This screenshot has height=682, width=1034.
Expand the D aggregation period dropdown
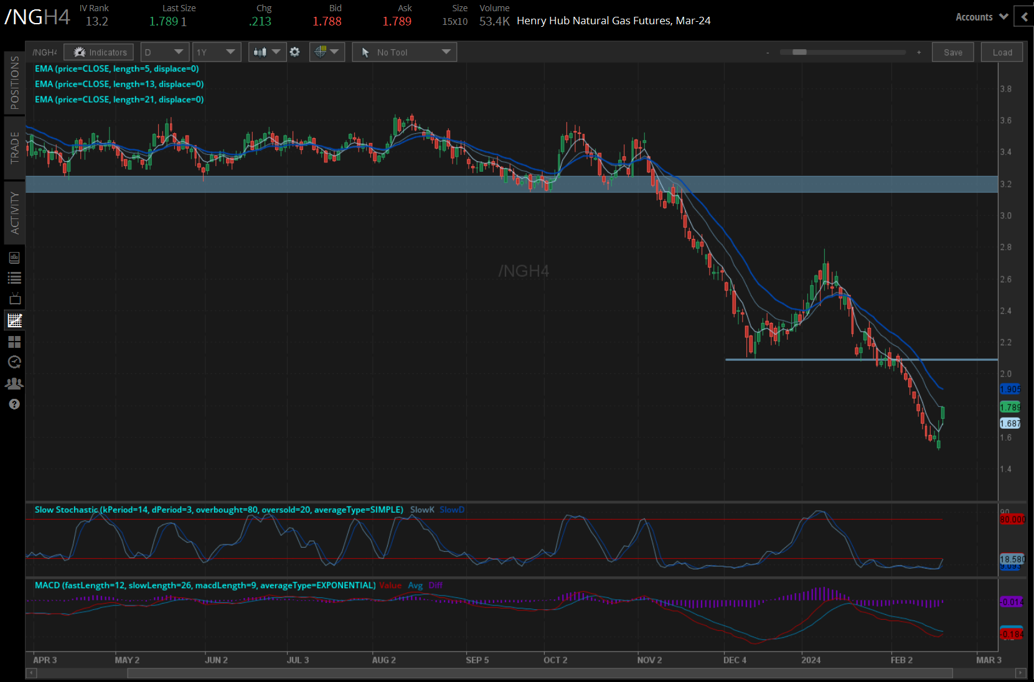[164, 52]
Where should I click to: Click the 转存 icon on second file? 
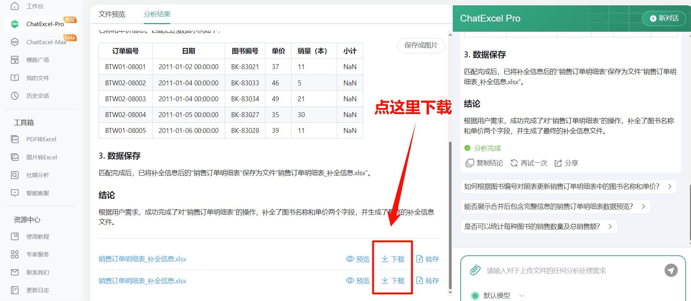pyautogui.click(x=420, y=281)
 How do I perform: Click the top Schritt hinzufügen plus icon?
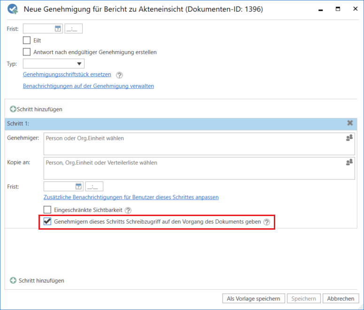click(x=13, y=109)
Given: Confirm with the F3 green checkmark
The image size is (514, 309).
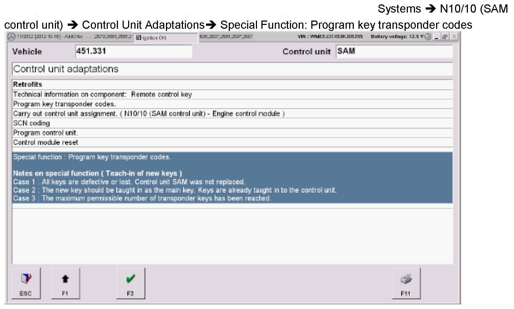Looking at the screenshot, I should [131, 279].
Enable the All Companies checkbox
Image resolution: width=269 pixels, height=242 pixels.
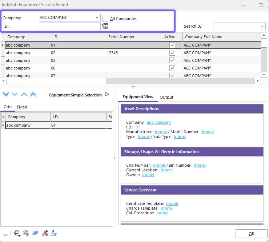click(105, 19)
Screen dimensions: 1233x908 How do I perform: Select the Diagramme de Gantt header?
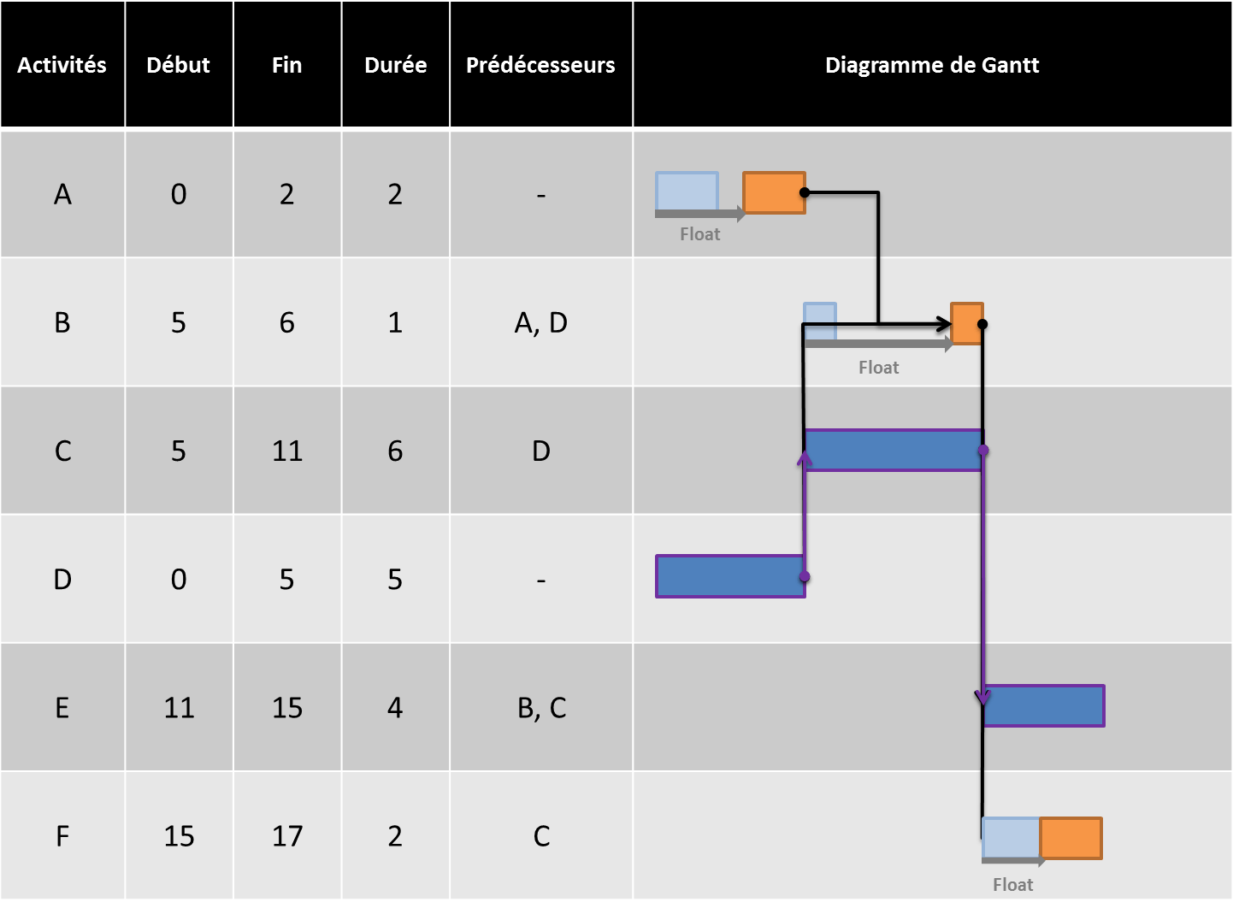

● ● ● ● ●

Which lines in the items above contain the word "icon"? Copy each of those lines in full.

Where should I click to: Click the 转存 icon on second file? 
 How do I perform: Click the top Schritt hinzufügen plus icon?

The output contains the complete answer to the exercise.